You may believe that caring for your loved one is furthering the problem…
But, the research evidence is clear: whether the person you love has just started engaging in substance use or has been doing so for years, you have the power to help.
Let us help you use science and kindness to bring about positive change, for your loved one and yourself.
What is an
Invitation to Change?
The Invitation to Change Approach® draws from CRAFT (Community Reinforcement and Family Therapy), MI (Motivational Interviewing), and ACT (Acceptance and Commitment Therapy) to empower loved ones with a new understanding of substance use.
With a skills-oriented, compassionate outlook, the Invitation to Change Approach® works to reduce shame and stigma, while providing tools to foster growth and promote change.
Behaviors Make Sense
Open the door to change by viewing your loved one’s substance use through a new lens.
One Size Doesn't Fit All
The path to change is different for everybody - there is no one ‘right’ way to help!
Ambivalence is Normal
It’s normal for new behaviors to compete with the old, even as you move toward change.
Collaborative communication is key to supporting change in your loved one.
Grow positive behaviors and reduce negative ones with evidence-based strategies.
Move toward what is important while accepting the difficult feelings that come with change.
Take care of yourself! Acknowledge your needs throughout this process.
Practice, Practice, Practice
Change won’t happen in a day - it takes time, and effort, and practice!
More About the Science
Invitation to Change® (ITC) draws key strategies from three evidence-based treatments: CRAFT (Community Reinforcement and Family Training), MI (Motivational Interviewing), and ACT (Acceptance and Commitment Therapy). With a compassionate outlook and a practical plan, ITC will help you take better care of yourself and help your struggling loved one.
ITC includes all the components of Community Reinforcement and Family Training (CRAFT), a behavioral and motivational treatment for families of people with substance problems developed by Dr.

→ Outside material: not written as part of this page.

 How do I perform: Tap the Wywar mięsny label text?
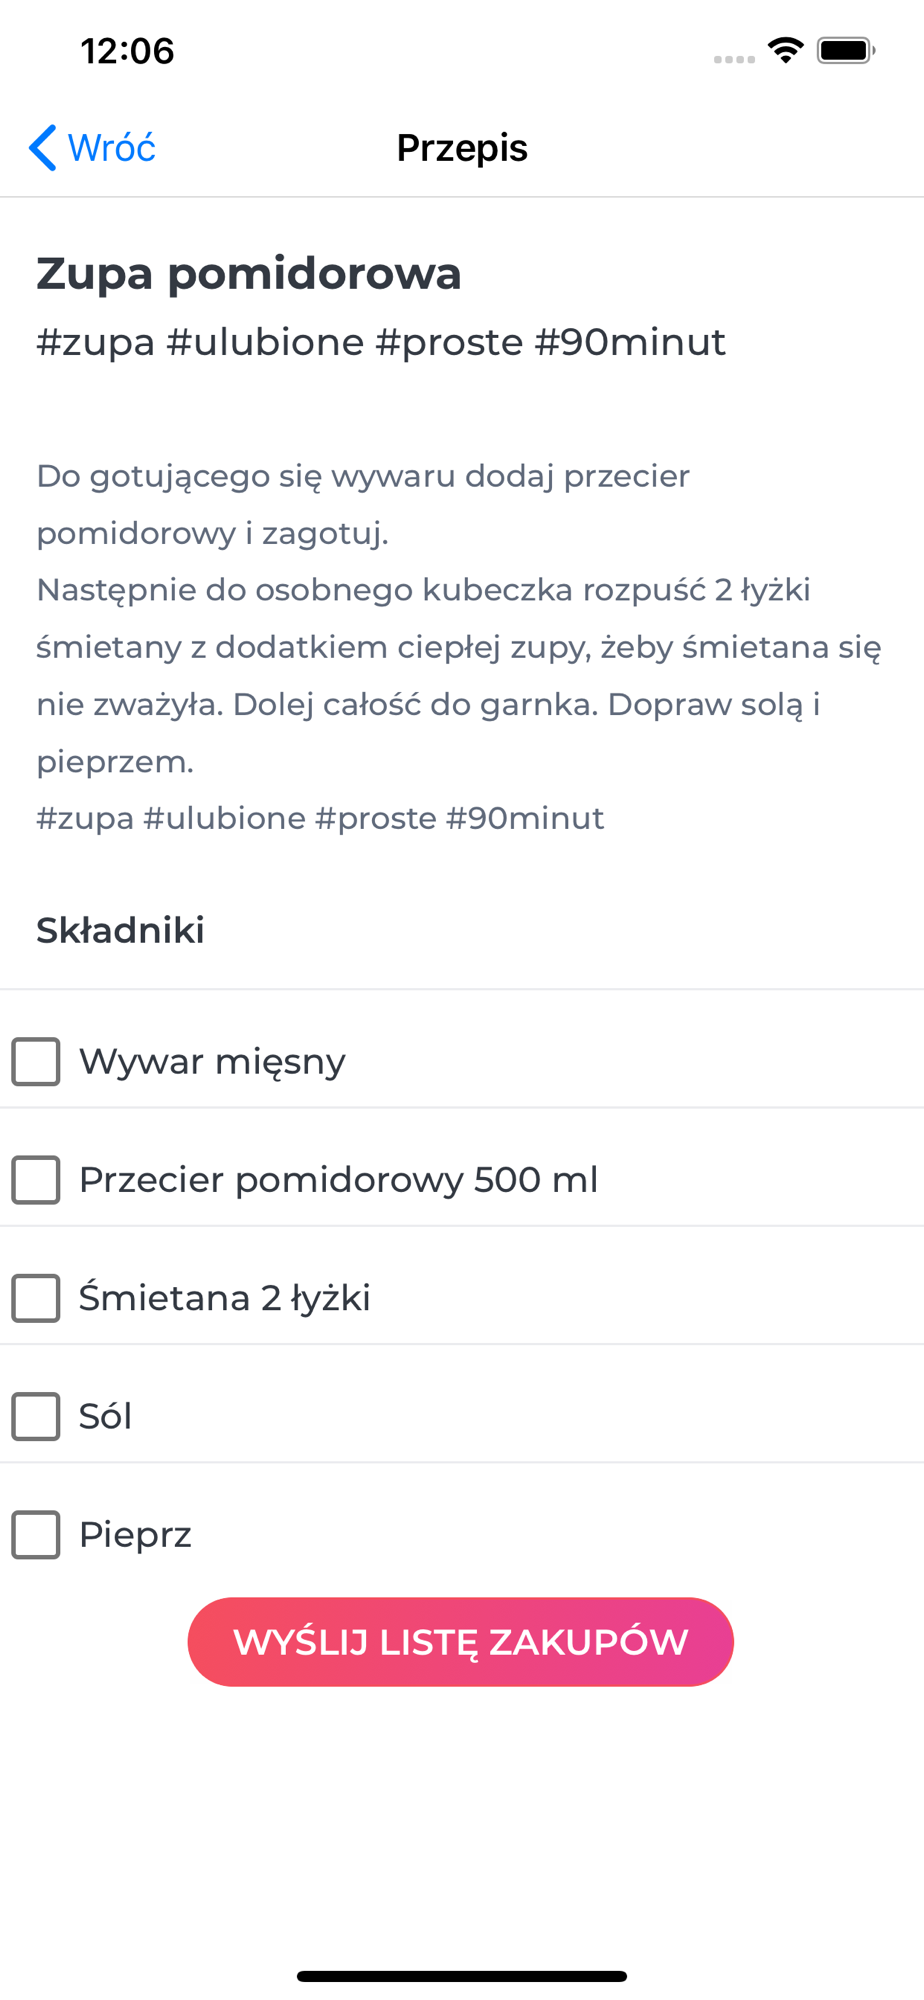tap(212, 1061)
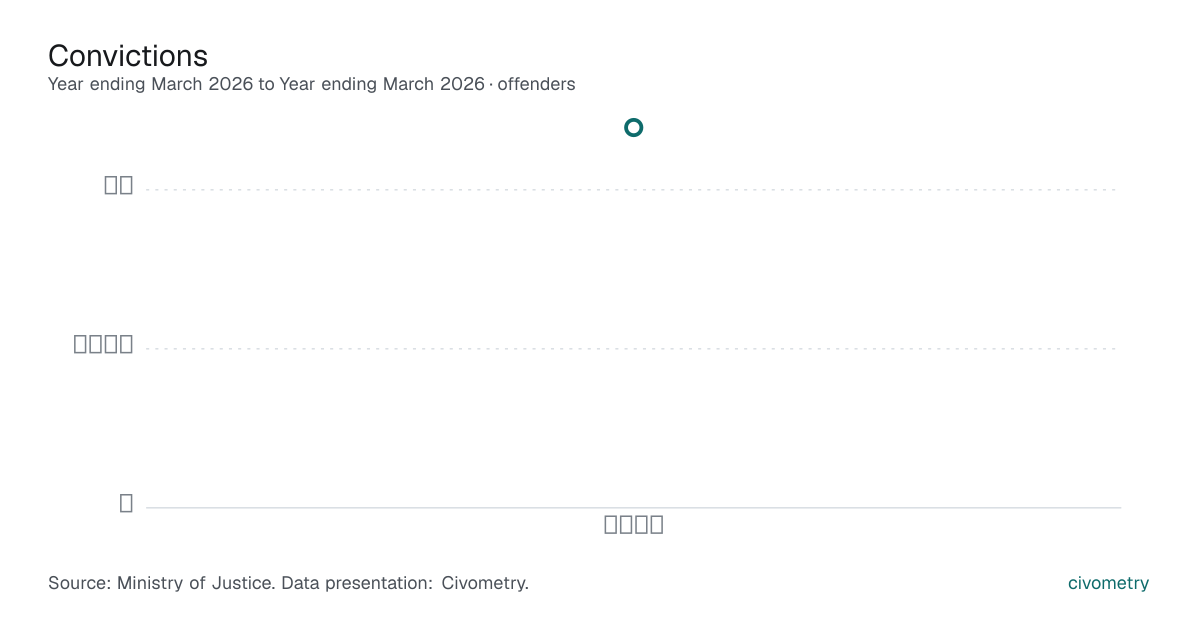The image size is (1200, 630).
Task: Click the solid x-axis baseline
Action: (x=633, y=507)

Robert J. Meyers and Dr. Jane Ellen Smith. CRAFT has been studied extensively in randomized controlled trials across socioeconomic and ethnic groups and situations, including varying familial relationships and types of substances, and has been found to be more effective than traditional approaches such as Al-Anon and interventions. CRAFT teaches families and friends effective strategies for helping their loved one change and improving their own wellbeing. CRAFT works to influence your loved one’s behavior by changing the way your family interacts with them. It is designed to accomplish three goals:
- Help families move their loved one toward treatment when they are refusing.

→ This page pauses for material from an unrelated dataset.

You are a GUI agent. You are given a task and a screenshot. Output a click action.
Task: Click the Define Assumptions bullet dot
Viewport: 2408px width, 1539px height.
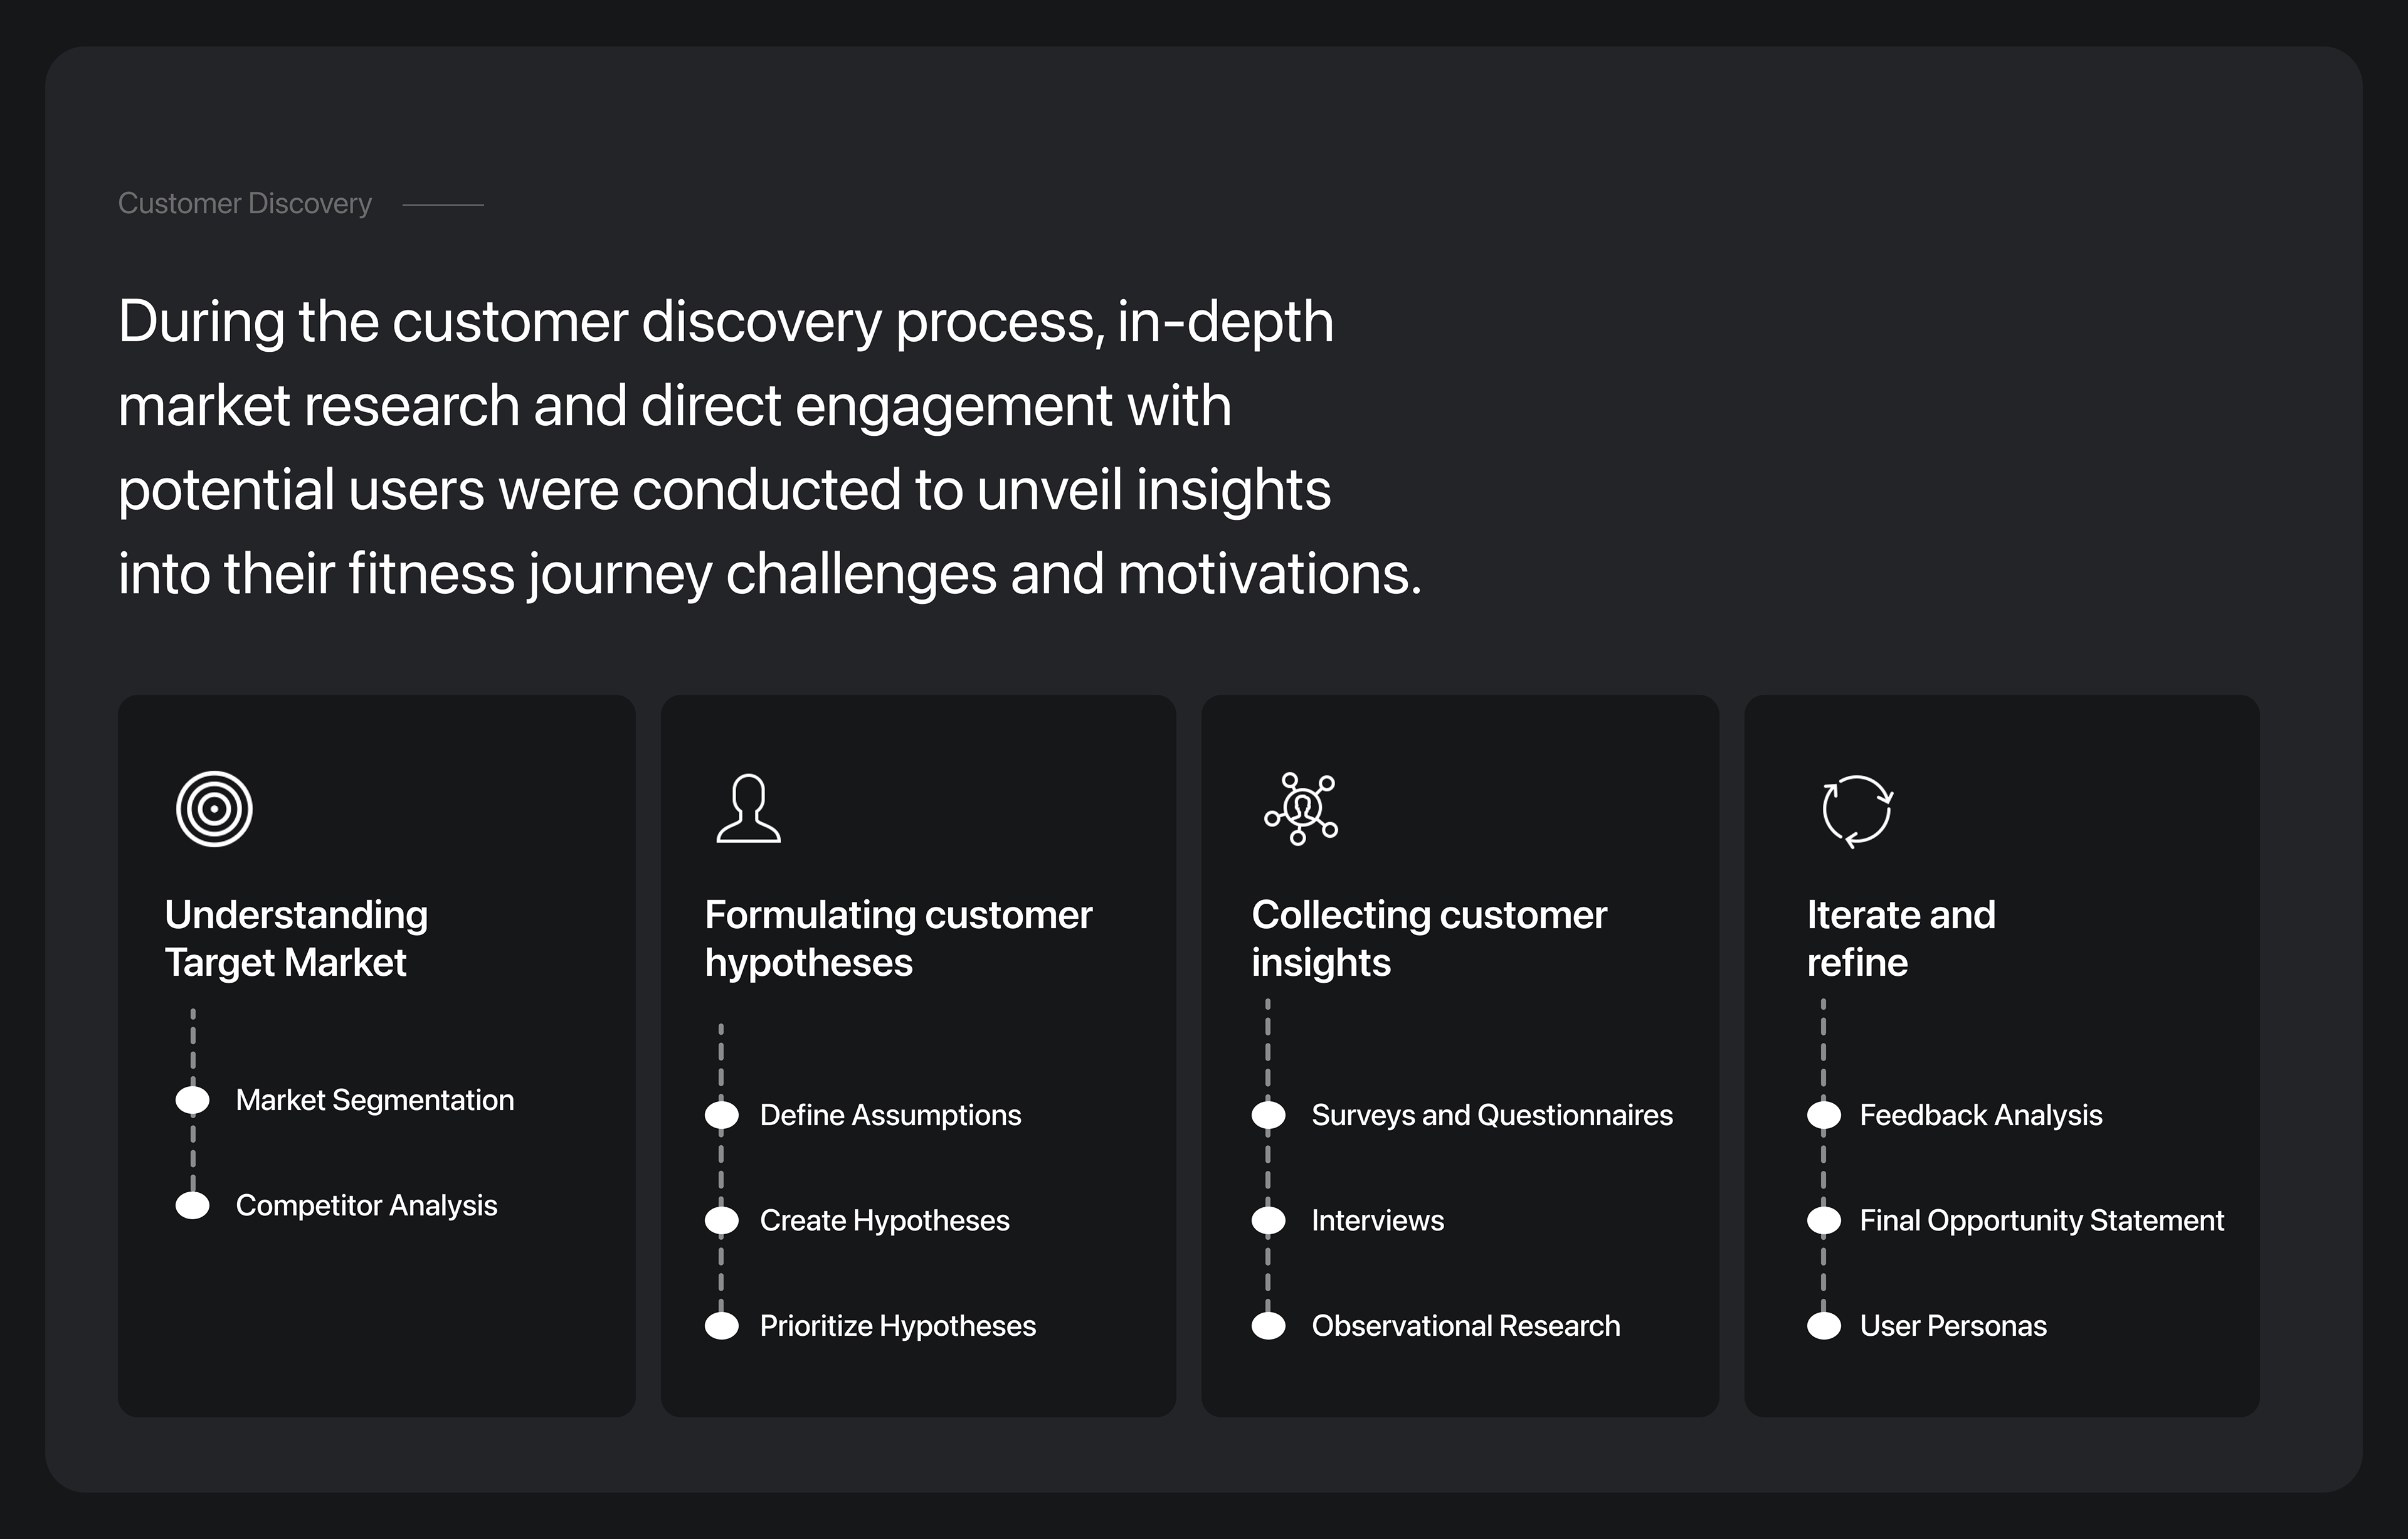point(722,1115)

- Reduce the use of drugs and alcohol by the person struggling, whether or not they have engaged in treatment yet.
- Improve the lives of concerned family and friends.
In clinical trials, CRAFT was successful in engaging treatment in 64 – 74% of cases, and families reported significant improvements in their own happiness and sense of family cohesion as well as reduced anxiety, depression, and anger. The individuals studied also significantly reduced substance use, regardless of whether they entered treatment.
CRAFT shows you how to positively and incrementally reinforce abstinence or steps toward change. It recognizes family members as powerful collaborators in this process.
ITC also includes key elements of Motivational Interviewing (MI), a short-term treatment approach that concentrates on improving and strengthening an individual’s motivation to change. MI creates a respectful, empathic environment that invites change instead of demanding it, as it helps people see their own reasons for change. ITC shows you how to use these skills to improve communication with your loved one and motivate them to consider and sustain positive change.
Finally, ITC incorporates several elements of Acceptance and Commitment Therapy (ACT), a treatment approach that employs acceptance and mindfulness strategies, alongside commitment and behavior-change strategies, to increase psychological flexibility. These strategies help you live in the present moment with your emotions, experiences, and values, so that you can better help your loved one and yourself.